Leck in Unglücksreaktor Fukushima weiter offen

Tokio (RP) Aus der Atomruine Fukushima könnte nach Einschätzung der japanischen Regierung noch monatelang radioaktive Strahlung entweichen. Die Regierung und der Kraftwerksbetreiber Tepco prüften derzeit mögliche Wege, um diesen Zeitrahmen zu verkürzen, erklärte Regierungssprecher Yukio Edano. Unterdessen wurden zwei seit dem Erdbeben und Tsunami am 11. März vermisste Arbeiter tot in der Anlage aufgefunden.
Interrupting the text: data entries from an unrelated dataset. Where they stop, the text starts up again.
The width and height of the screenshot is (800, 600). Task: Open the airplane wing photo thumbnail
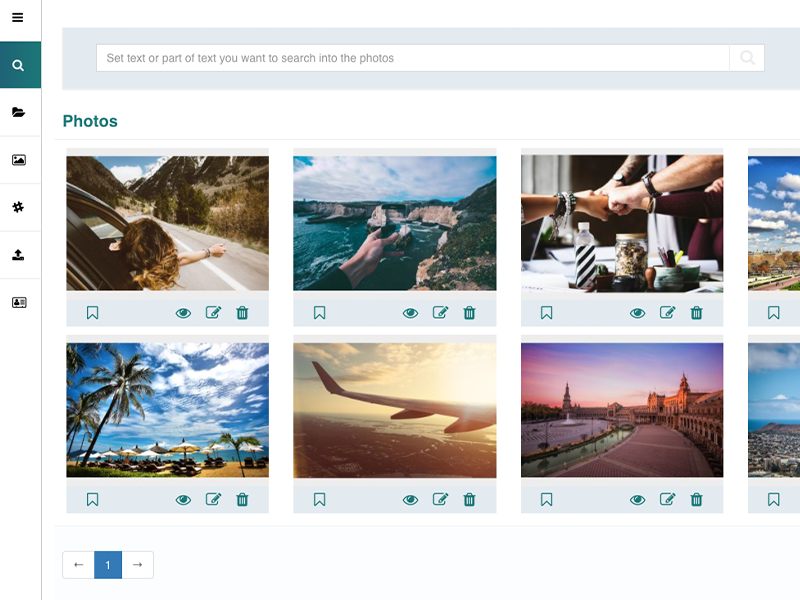pos(394,410)
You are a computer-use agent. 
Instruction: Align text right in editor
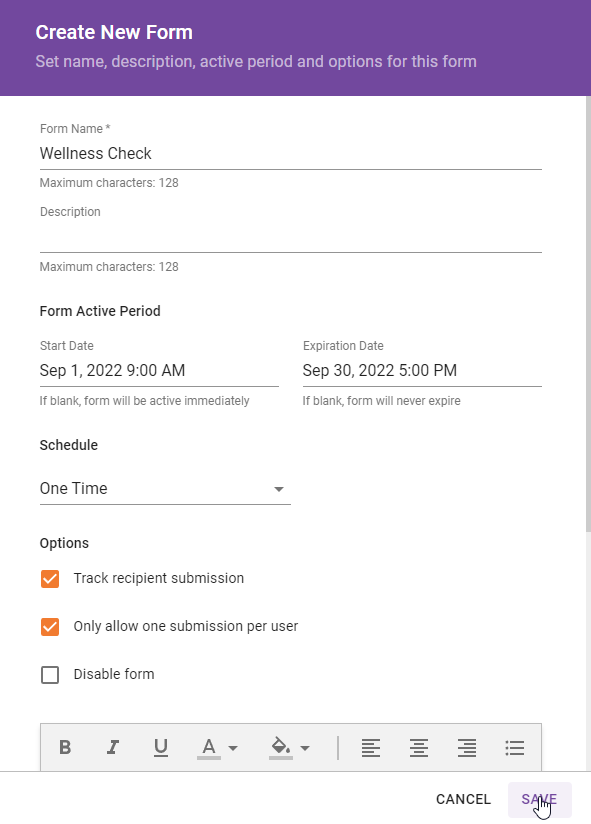tap(467, 747)

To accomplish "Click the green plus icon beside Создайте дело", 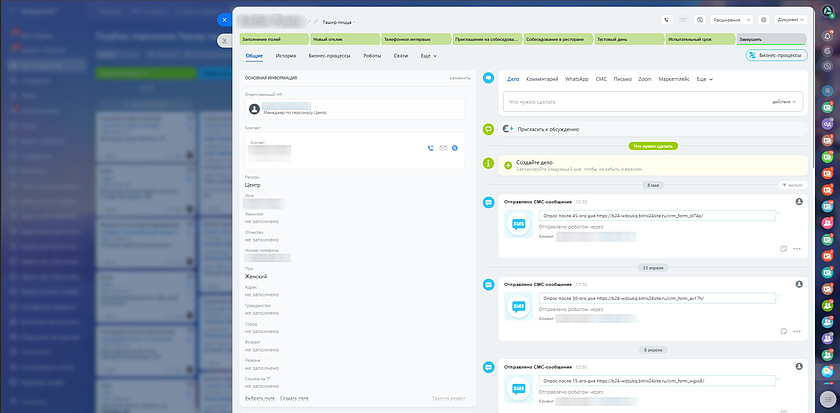I will pyautogui.click(x=489, y=163).
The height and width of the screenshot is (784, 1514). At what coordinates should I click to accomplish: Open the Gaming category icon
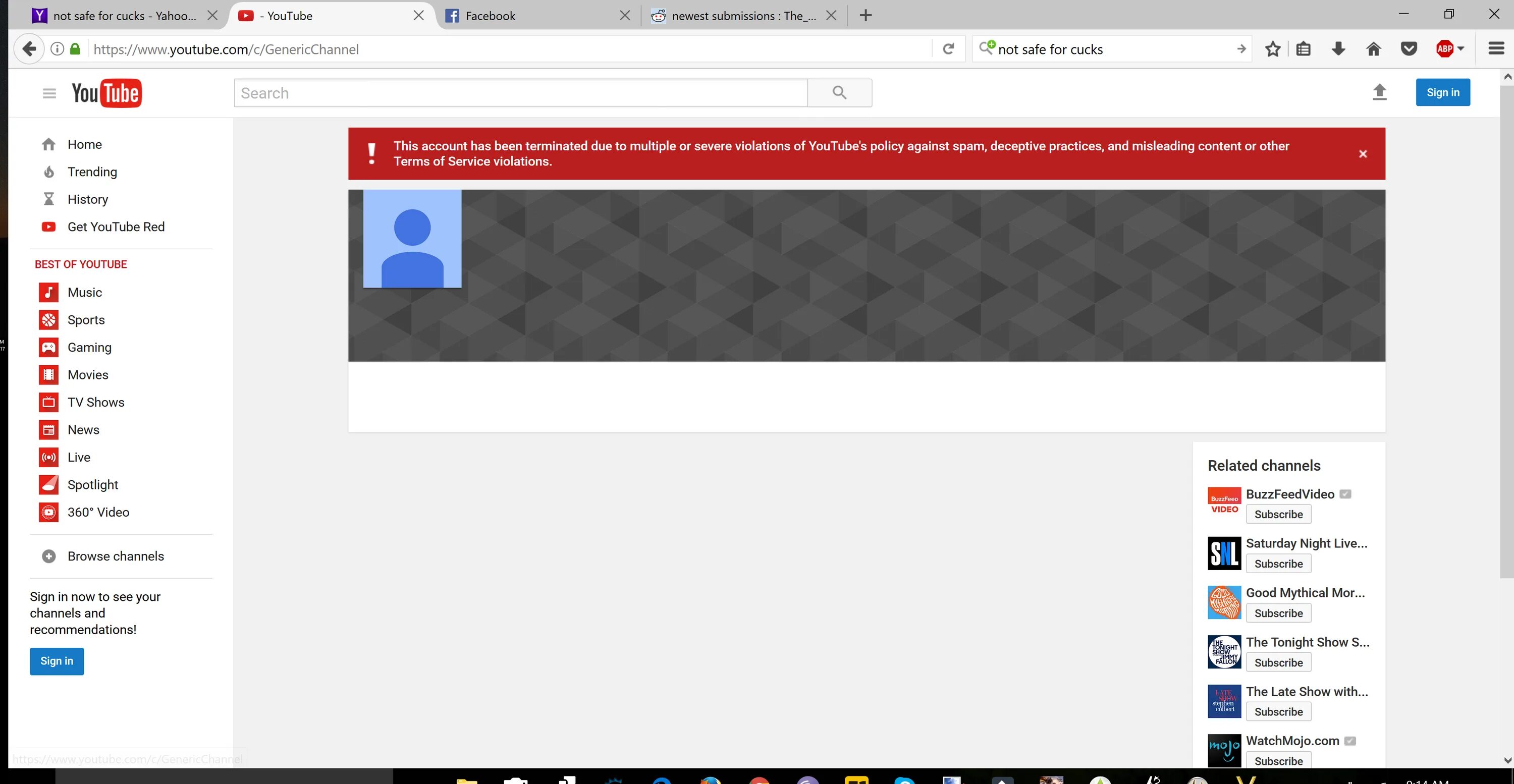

Den Tepco-Technikern gelang es gestern auch im zweiten Anlauf nicht, einen Riss in einem Reaktorschacht abzudichten. Ein Sprecher der Atomsicherheitsbehörde Nisa erklärte, das eingesetzte Kunstharz habe die Quelle radioaktiver Kontamination nicht schließen können. Der Einsatz des Polymers habe keine sichtbare Wirkung gezeigt, sagte der Vize-Direktor der Atomaufsicht, Hidehiko Nishiyama. Im Reaktor-Inneren wurde eine radioaktive Belastung von 1000 Millisievert pro Stunde gemessen. Normal sind ein bis zehn Millisievert pro Jahr.

Das Leck könnte nach Ansicht von Strahlenforschern die Ursache für die hohen Strahlenwerte sein, die seit Längerem im Meerwasser gemessen werden. Diese lagen am Wochenende bis zu 4000 Mal über den zugelassenen Grenzwerten. Der Abfluss des radioaktiv verstrahlten Wassers verhindert eine weitere Kühlung der überhitzten Kernbrennstäbe im Atomkraftwerk mit Meerwasser.